In fact, Scripture is relentlessly clear that God’s people are obligated to care for the widow, the orphan, the foreigner, and the poor. This isn’t a progressive talking point. It’s Deuteronomy. It’s the Prophets. It’s Jesus.
When Christians shout “socialism” at anyone who suggests we should strengthen the social safety net, we’re not defending biblical values. We’re defending our wallets with religious language.
The logic runs like this: if freedom means the absence of external constraint, then any constraint is an attack on freedom. Any obligation is tyranny. Any sacrifice is oppression.
But this logic is foreign to Scripture.
The biblical vision of human flourishing is inherently communal. We are created in the image of a Triune God who exists in eternal relationship. We are designed to live in community. The common good is not a threat to freedom rightly understood; it’s the context in which freedom finds its meaning.
Jesus told a story about a man who ignored a beggar at his gate and ended up in torment. He told another story about people who refused to feed the hungry and clothe the naked and were told, “Depart from me.” He said it’s easier for a camel to pass through the eye of a needle than for a rich person to enter the kingdom of God.
None of this sounds like “don’t tread on me.”
When Christians wrap the American flag around the cross and baptize individualism as biblical truth, we haven’t defended freedom. We’ve traded the freedom Christ offers for a counterfeit Christ who asks nothing of us and blesses our comfort.
That’s not Christianity. That’s idolatry with better branding.
Jesus Was Free. Look What He Did With It.
Jesus himself modeled this understanding. The Gospels present him as radically free: free from the religious establishment, free from social conventions, free from the fear of death.
But Jesus never used his freedom for self-indulgence. He used it for others.
He touched lepers. He welcomed outcasts. He washed his disciples’ feet. He gave his life on a cross.
His freedom was entirely directed toward love.
And this is what he calls his followers to embody: “If any want to become my followers, let them deny themselves and take up their cross and follow me” (Mark 8:34).
This is the opposite of American freedom. It’s not the assertion of individual autonomy but the surrender of it. It’s not “no one can tell me what to do” but “I freely choose to serve.”
Two Different Stories
American Christians have been formed by two different stories about freedom, and these stories are not easily compatible.
The American story says freedom is my right to live as I choose without interference. I am the center. Constraint is the enemy. The goal is individual autonomy.

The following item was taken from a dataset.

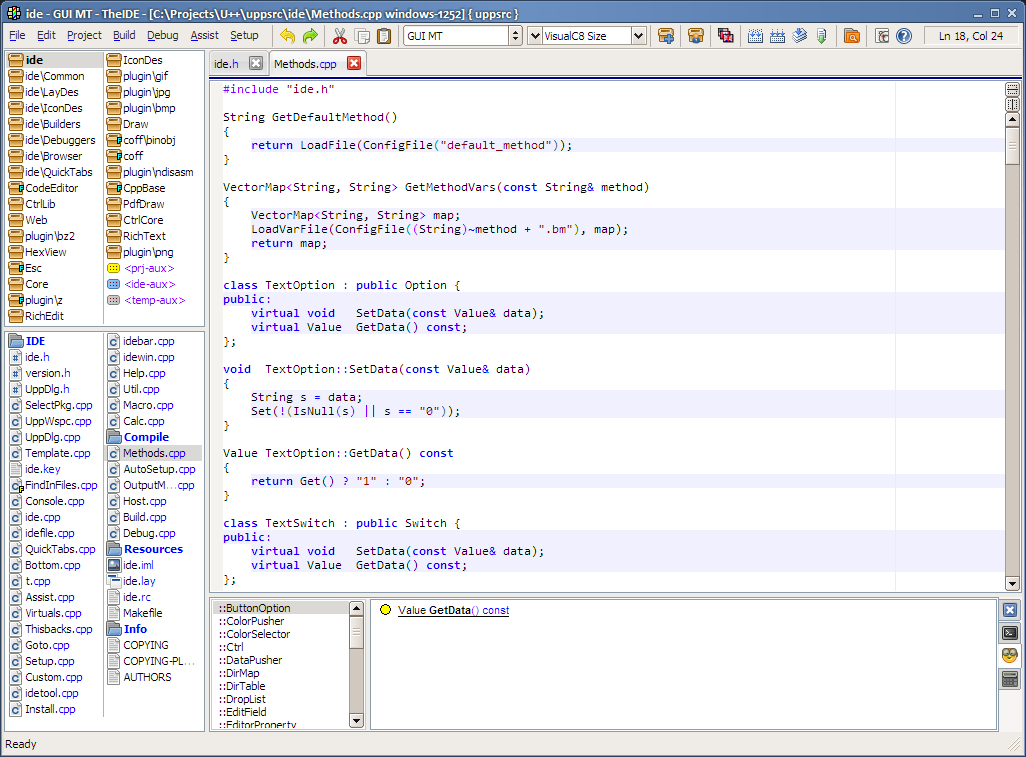
Task: Click the console icon in bottom-right panel
Action: point(1010,632)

The biblical story says freedom is God’s gift that enables me to love as Christ loved. God and neighbor are the center. The enemy is captivity to sin and selfishness. The goal is a redeemed community worshiping God together.
This doesn’t mean everything in the American tradition is wrong. The protection of individual rights, the rejection of tyranny, the commitment to religious liberty: these are genuine goods. But we must be honest that the dominant American conception of freedom is not the same as biblical freedom.

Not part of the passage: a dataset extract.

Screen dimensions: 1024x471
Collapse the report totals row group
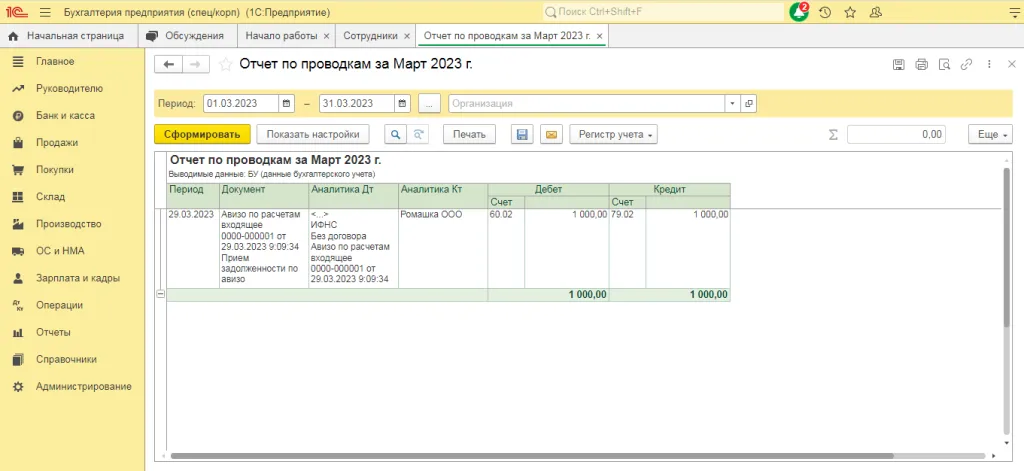tap(161, 294)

When we confuse them, we lose something essential to the gospel.
The Better Freedom
The good news is that Jesus offers a different kind of freedom.

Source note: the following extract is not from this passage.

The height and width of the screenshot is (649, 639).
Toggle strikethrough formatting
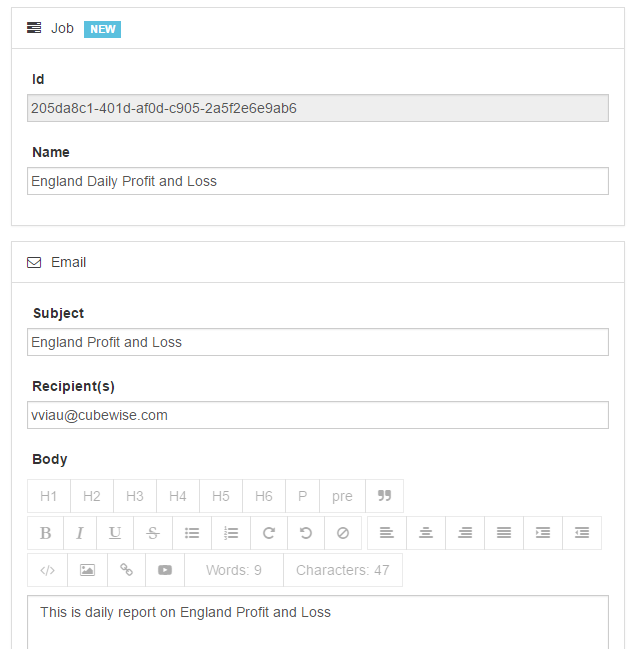[153, 533]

Freedom from the bondage of sin. Freedom from the tyranny of self-interest. Freedom from the isolation of radical individualism.
This freedom is not the absence of all constraint but the presence of love. It’s not doing whatever I want but becoming who God made me to be. It’s not independence from others but interdependence with others in the body of Christ.
Patrick Henry wanted liberty or death.
Jesus offered something stranger: liberty through death. His death. And, if we’re willing, the death of our obsession with autonomy.
That’s the freedom worth celebrating.